Guide to the Hash Data Structure

No course on data structures would be complete without discussing the topic of hashes. The reason for this is because hashes are used constantly in the software development world.

Hash in Ruby Development

Before we dive into hashes, I want to give a warning. If you are coming from a language, such as Ruby, you may believe that you're already familiar with hashes because of the Hash data type. Language such as Ruby have a key/value pair data structure called hashes.

However you will quickly discover that computer science based hashes are a bit more complex than the Ruby data type. I'll give you a quick example of the key difference. In Ruby we can create a Hash that contains a list of baseball players and their respective positions like this:

players = { "Altuve": "2nd Base", "Bregman": "3rd Base" }

This part of Ruby's implementation of a hash works properly. However what happens when we attempt to add an item to a key?

players[:Altuve] = "DH"

If you run this code and look at the values of the players hash you'll see that it contains the following value:

{:Altuve=>"DH", :Bregman=>"3rd Base"}

By default, if you present a Ruby based hash with another value for a key that already exists it will simply replace the old value with the new one. This works fine for Ruby purposes, however computer science Hashes require more advanced behavior.
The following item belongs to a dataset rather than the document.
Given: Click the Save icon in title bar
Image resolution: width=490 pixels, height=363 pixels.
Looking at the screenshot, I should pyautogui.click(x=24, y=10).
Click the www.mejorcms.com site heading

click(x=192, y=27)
And that's what we're going to cover in this guide.

Hash Table

Before we can walk through the behavior of a Hash it's important to understand its structure. My favorite real world analogy for a Hash is a numbered shoe cubby.

large

As you can see in this image we have a shoe cubby and each of the slots has a unique number. If we start populating the cubby with shoes we don't have to keep track of the shoe names, we can simply reference their ID based on the cubby number.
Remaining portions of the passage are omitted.